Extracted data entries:
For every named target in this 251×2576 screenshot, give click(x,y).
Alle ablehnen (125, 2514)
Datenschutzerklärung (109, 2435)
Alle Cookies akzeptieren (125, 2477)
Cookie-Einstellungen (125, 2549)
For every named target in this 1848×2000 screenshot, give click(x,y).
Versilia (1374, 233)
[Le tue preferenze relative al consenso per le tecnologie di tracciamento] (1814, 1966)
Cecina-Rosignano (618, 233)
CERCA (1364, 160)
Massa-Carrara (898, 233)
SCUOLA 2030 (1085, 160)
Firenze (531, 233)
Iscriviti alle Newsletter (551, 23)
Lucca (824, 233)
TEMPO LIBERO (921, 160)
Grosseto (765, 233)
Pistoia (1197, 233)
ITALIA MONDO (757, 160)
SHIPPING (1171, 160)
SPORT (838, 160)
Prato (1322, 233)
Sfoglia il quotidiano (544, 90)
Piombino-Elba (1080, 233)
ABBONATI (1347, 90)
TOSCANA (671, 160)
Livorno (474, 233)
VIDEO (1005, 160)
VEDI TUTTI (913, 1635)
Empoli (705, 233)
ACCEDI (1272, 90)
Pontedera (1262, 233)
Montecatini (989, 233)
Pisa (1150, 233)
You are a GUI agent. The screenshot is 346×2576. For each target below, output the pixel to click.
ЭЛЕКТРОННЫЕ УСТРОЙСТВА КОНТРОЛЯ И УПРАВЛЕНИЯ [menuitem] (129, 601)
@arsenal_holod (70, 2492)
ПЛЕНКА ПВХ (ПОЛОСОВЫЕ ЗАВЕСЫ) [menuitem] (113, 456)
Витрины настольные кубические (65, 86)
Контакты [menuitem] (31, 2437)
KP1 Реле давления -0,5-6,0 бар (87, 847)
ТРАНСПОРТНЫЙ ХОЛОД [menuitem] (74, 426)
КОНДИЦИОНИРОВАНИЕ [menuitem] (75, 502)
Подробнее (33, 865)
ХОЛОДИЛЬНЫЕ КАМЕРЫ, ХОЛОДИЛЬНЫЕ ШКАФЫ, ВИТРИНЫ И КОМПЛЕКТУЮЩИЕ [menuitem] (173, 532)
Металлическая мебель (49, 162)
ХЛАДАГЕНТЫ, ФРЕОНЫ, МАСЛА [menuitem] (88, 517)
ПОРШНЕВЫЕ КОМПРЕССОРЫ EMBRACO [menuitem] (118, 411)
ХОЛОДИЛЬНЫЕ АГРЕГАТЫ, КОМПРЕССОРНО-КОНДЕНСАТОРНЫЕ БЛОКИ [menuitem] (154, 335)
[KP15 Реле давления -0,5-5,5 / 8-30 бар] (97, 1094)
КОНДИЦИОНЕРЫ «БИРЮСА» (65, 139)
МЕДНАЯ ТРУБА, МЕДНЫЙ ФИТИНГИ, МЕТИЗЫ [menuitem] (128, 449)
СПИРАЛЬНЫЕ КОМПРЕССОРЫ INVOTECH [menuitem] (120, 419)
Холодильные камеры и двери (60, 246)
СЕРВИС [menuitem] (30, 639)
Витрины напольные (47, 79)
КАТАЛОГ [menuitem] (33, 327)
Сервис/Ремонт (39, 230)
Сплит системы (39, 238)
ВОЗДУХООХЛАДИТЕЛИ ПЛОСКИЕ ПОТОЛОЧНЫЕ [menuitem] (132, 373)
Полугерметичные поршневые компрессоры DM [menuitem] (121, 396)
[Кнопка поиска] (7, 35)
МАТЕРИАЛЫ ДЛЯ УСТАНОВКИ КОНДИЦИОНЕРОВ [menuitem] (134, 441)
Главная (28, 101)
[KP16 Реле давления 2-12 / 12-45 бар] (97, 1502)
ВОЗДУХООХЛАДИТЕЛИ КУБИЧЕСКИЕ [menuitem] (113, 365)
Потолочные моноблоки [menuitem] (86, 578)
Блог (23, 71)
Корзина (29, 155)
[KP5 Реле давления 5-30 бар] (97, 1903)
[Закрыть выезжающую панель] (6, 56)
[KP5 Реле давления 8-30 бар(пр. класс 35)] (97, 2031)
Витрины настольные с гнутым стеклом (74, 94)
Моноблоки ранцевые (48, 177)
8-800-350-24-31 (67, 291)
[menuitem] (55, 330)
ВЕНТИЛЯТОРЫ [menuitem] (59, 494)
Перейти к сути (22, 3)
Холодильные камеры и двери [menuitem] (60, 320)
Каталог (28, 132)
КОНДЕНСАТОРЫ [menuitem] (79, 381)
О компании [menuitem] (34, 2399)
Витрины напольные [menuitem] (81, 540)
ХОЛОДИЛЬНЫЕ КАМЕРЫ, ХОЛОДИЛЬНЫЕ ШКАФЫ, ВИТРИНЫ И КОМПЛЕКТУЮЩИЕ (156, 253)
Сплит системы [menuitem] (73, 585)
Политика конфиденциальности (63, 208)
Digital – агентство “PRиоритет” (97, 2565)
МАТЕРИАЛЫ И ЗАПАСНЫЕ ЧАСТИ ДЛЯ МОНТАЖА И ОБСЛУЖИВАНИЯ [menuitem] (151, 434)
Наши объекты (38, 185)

EXERCISE GOAL >> All that is wanted is the stretch of lines above from the one containing "Empoli (705, 233)" through the one containing "Витрины настольные кубические (65, 86)", duplicated exactly.

ANSWER TO THIS TASK >>
Empoli (705, 233)
ACCEDI (1272, 90)
Pontedera (1262, 233)
Montecatini (989, 233)
Pisa (1150, 233)
You are a GUI agent. The screenshot is 346×2576. For each target below, output the pixel to click.
ЭЛЕКТРОННЫЕ УСТРОЙСТВА КОНТРОЛЯ И УПРАВЛЕНИЯ [menuitem] (129, 601)
@arsenal_holod (70, 2492)
ПЛЕНКА ПВХ (ПОЛОСОВЫЕ ЗАВЕСЫ) [menuitem] (113, 456)
Витрины настольные кубические (65, 86)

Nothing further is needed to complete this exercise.